Singson was 51 when he met her. He already suffered from some sort of sexual anxiety then. That’s why he kept fooling around with more and more women. He is a chauvinist, yes, but also an unsorted man, one who does not look inside himself, does not question his own behavior. He is typically male. Males look outside themselves. Females look inside themselves. When a woman tells a man, “I love you,” she means it differently from when a man tells a woman, “I love you.” A man may not say it but he figures if he lives with you, goes home to you, has five children with you and gives you money, then surely you must know he loves you.
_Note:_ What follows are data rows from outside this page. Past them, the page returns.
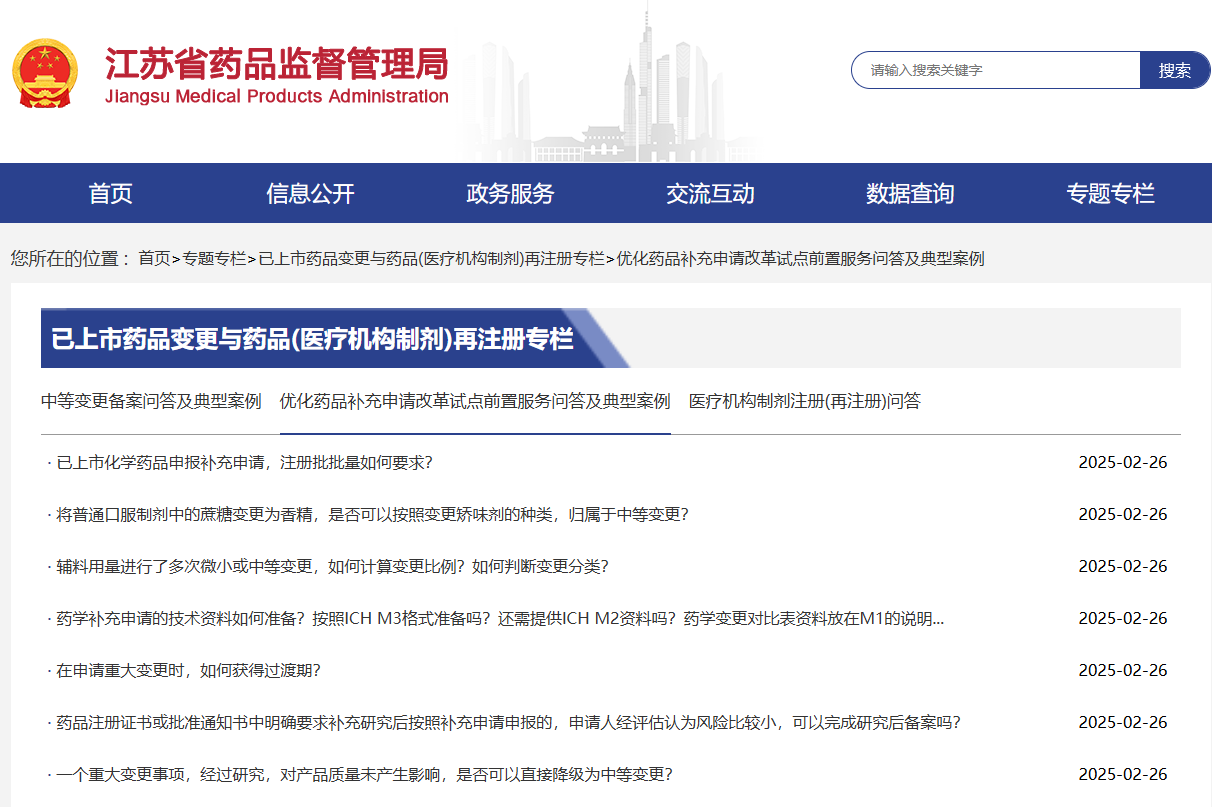Focus the 请输入搜索关键字 search input field
The image size is (1212, 807).
tap(995, 70)
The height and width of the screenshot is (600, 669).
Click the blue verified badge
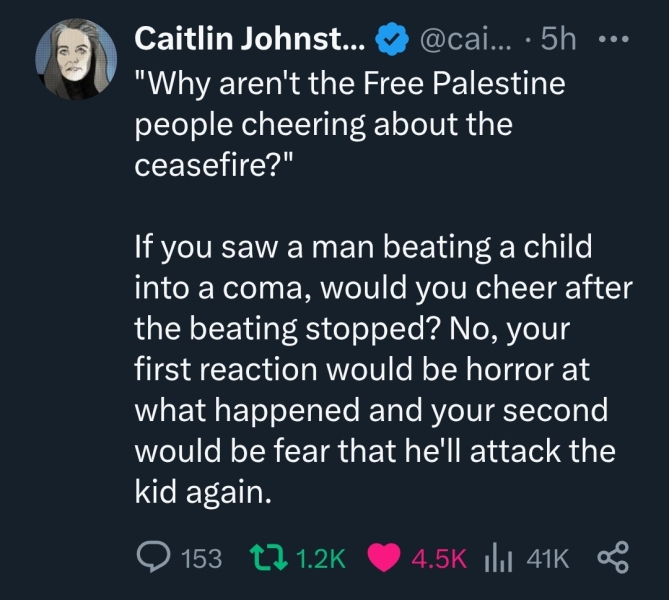coord(390,39)
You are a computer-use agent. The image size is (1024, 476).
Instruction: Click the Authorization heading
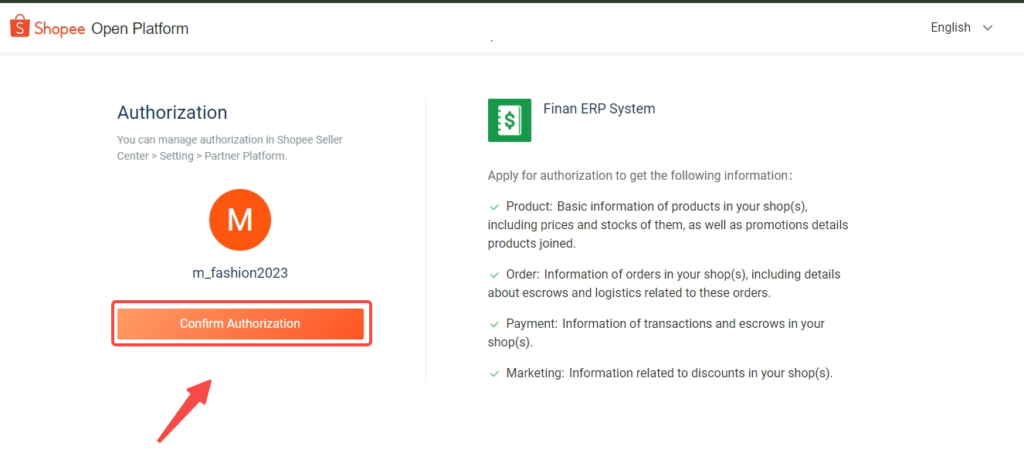pyautogui.click(x=172, y=112)
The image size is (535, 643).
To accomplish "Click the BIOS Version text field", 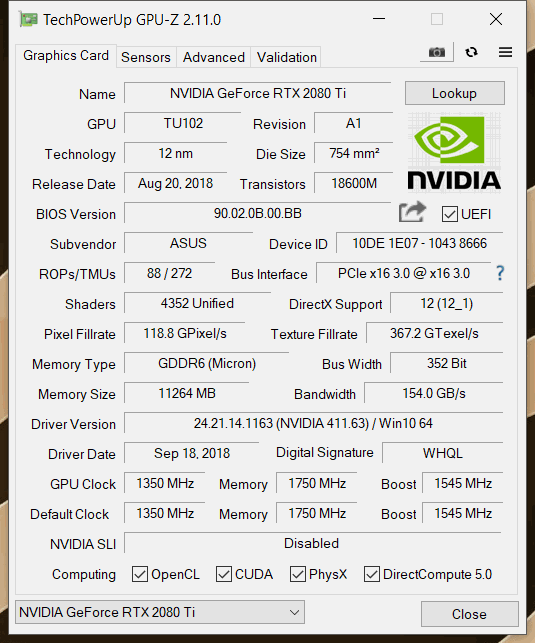I will coord(257,213).
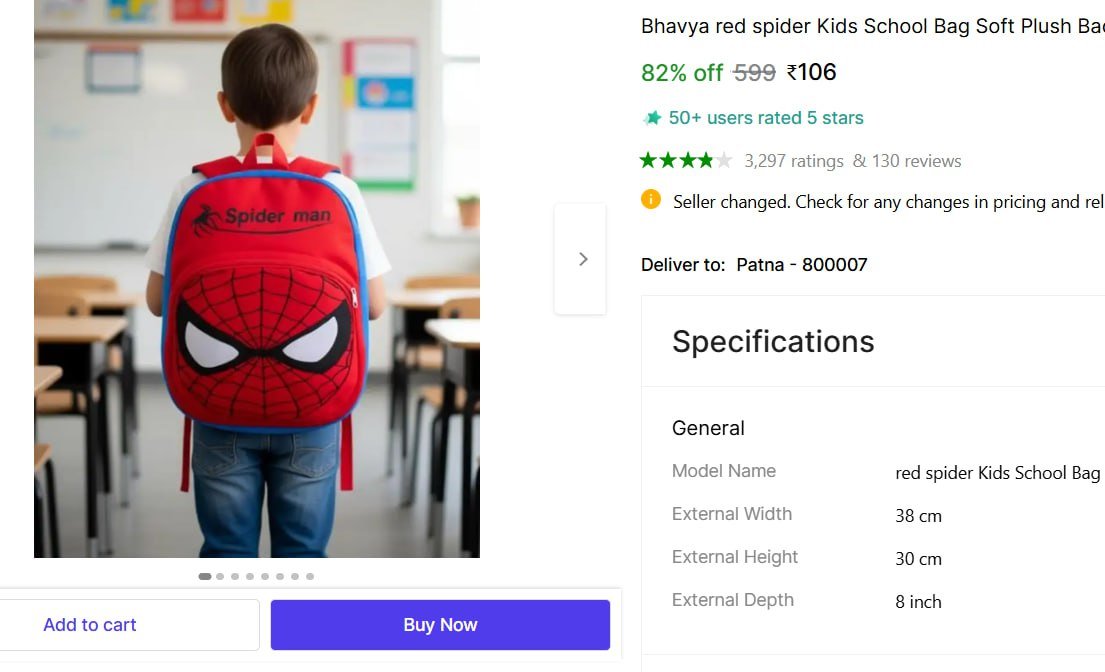Click the first green rating star

(x=648, y=160)
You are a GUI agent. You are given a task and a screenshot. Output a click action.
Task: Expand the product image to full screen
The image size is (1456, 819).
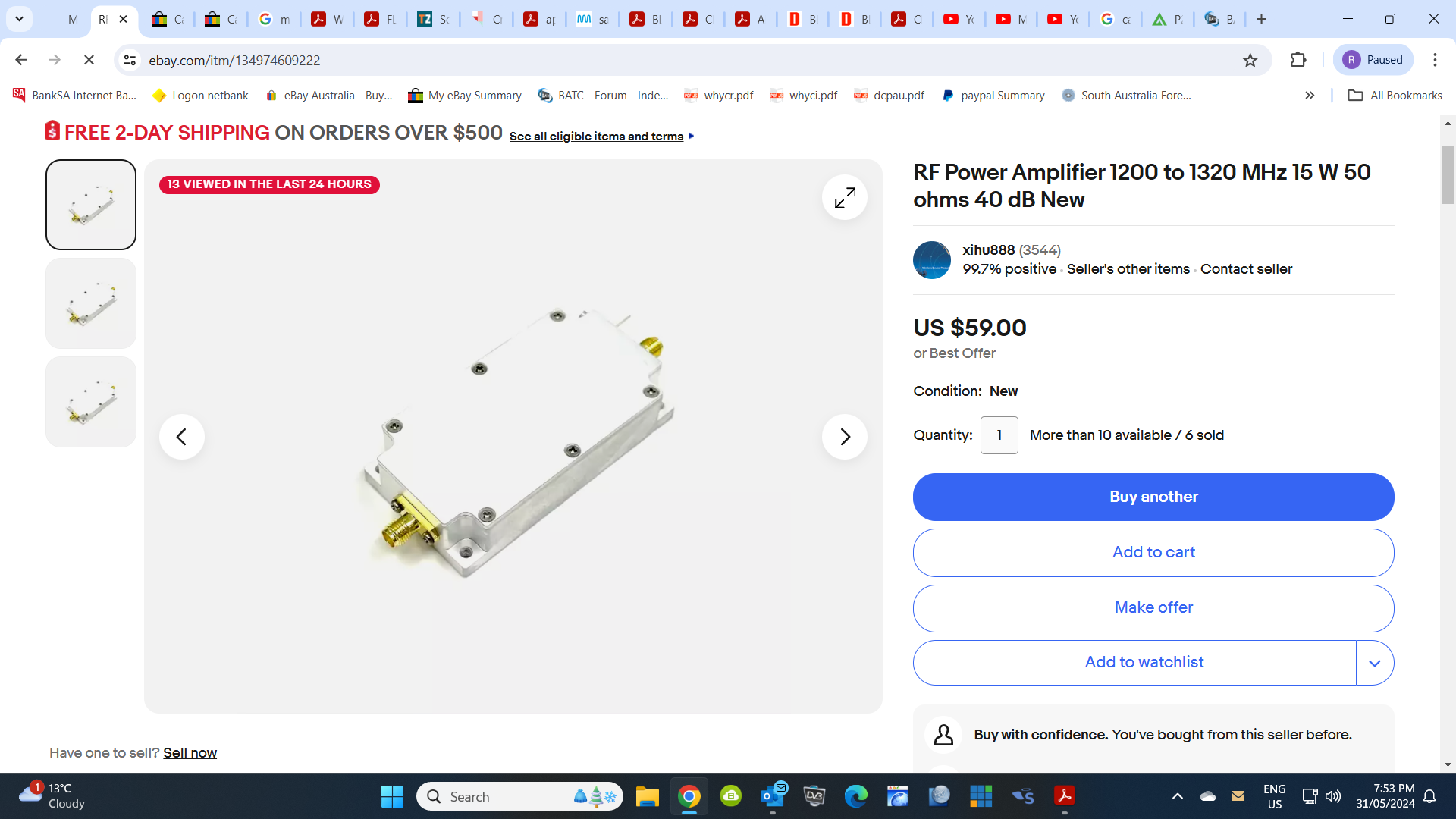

The other women are just dust even if once in a while he says “I love you” to them.

But women are different. To women sexuality and love mean desire and desire is serious business, is hard to release, to let go off, it is easier to be swept up in it, to lose your breath, to have all thoughts erased. All right, maybe you mess up your life for a while but things will return to normal. Inevitably they do only you experienced being battered, almost shot, all sorts of demonic things that discarded men like to do.

But Che Tiongson is fortunate. These days we hear from Kat Legarda, who speaks up in her defense. Lilia de Lima, too, speaks up in her defense, and Liza Maza, too, according to the news piece. Finally, this columnist, too, who thinks Che Tiongson was right to leave Singson or ask him to leave. She is right to ask for continued support for her children. She is right to have her boyfriend for dinner and even after dinner. Her teenage child’s opinion is not important here, should be heard but should not be considered that important. Singson is wrong to have beaten her up and I hope he learns his lesson this early. I hope he goes to jail. If he does then maybe we don’t need a divorce law.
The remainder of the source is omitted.